То есть Рихтер с коллегами методично и планомерно сталкивали позитроны и электроны, а затем считали получившиеся после столкновения адроны. Потом немного повышали энергию — и снова, все сначала. Плавное повышение энергии приводило к плавному росту количества энергии, и вдруг…

Где-то около 10 ноября 1974 года команда Рихтера установила правильную скорость и обнаружила резкий, резонансный рост количества частиц. Более того, судя по всему, родившаяся частица жила в тысячу раз дольше, чем предсказано. Рихтер дал «своей» частице название ψ-мезон. Он потом говорил, что это «единственная греческая буква, еще не занятая в физике элементарных частиц», но надо помнить, что psi начинается с букв S и P, с которых начинается название коллайдера, на котором работал Рихтер. Буквально несколькими днями позже о независимом открытии этой же частицы сообщила группа Сэмюэла Тинга из Брукхейвенской лаборатории. Тинг предложил назвать ее J-мезоном (злые языки говорят, что буква J напоминает 丁 — китайский иероглиф, составляющий фамилию Тинга). Важно другое: менее чем через два года за открытие этой частицы и Рихтер, и Тинг получили Нобелевскую премию по физике. Это ОЧЕНЬ быстро по меркам Нобелевского комитета, особенно в последние десятилетия — мы знаем буквально несколько таких примеров. Так почему же J/ψ-мезон, в отличие от других «элементарных» частиц, удостоился Нобелевской премии (мы же помним возмущение Фейнмана, который предлагал запретить давать премии за открытие новой частицы)?
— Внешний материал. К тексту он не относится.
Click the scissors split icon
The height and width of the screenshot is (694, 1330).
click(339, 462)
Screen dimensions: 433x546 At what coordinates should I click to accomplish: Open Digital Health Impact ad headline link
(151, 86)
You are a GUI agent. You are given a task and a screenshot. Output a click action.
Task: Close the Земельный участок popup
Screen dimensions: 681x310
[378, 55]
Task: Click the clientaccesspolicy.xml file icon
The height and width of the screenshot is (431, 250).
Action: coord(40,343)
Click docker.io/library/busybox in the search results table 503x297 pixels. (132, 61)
Дело в том, что это было не совсем открытие «еще одного мезона». И не зря сам Бертон Рихтер в своей Нобелевской лекции «От пси частиц к очарованию — эксперименты 1975 и 1976 годов» говорит, что сообщение об открытии J/ψ-мезона «взорвало сообщество физиков, занимающихся элементарными частицами». Более того, «ничего более странного и совершенно непредсказуемого не случалось в физике элементарных частиц за долгие годы».

Давайте вспомним еще одного нобелевского лауреата, о котором мне пришлось писать внеочередной текст в связи с его смертью.

Вундеркинд, гений Марри Гелл-Манн в 1964 году предложил вместе с Джорджем Цвейгом знаменитую кварковую теорию строения элементарных частиц. Оказалось, протоны и нейтроны (как и прочие каоны-гипероны-мезоны и другие тяжелые частицы) состоят из кварков. Термин «кварк» предложил Гелл-Манн, Цвейг предложил термин «тузы» (подробно про этимологию слова мы писали в статье о Гелл-Манне), но поскольку физики сочли, что кварков всего три, — кварки остались, а «тузы», коих известно четыре, сошли со сцены.

В конце 1960-х годов исследователи получили реальные подтверждения существования внутренней структуры протонов и нейтронов (на том же ускорителе SPEAR), но к началу 1970-х стали подозревать, что к истине был ближе все-таки Цвейг и что как минимум четвертый кварк должен существовать в природе. Помимо «верхнего», «нижнего» и «странного» кварка (u, d, s-кварки), должен существовать и «очарованный» кварк (с-кварк). И вот по всему выходило, что J/ψ-мезон состоит из очарованного кварка и очарованного антикварка (сейчас это называется состояние чармония). Так был открыт четвертый кварк, а Рихтер и Тинг получили заслуженную награду. Ну а физика получила четвертый кварк [сейчас мы знаем, что кварков всего шесть, еще существуют прелестный (b) и истинный (t) кварки]. Но это уже совсем другая история.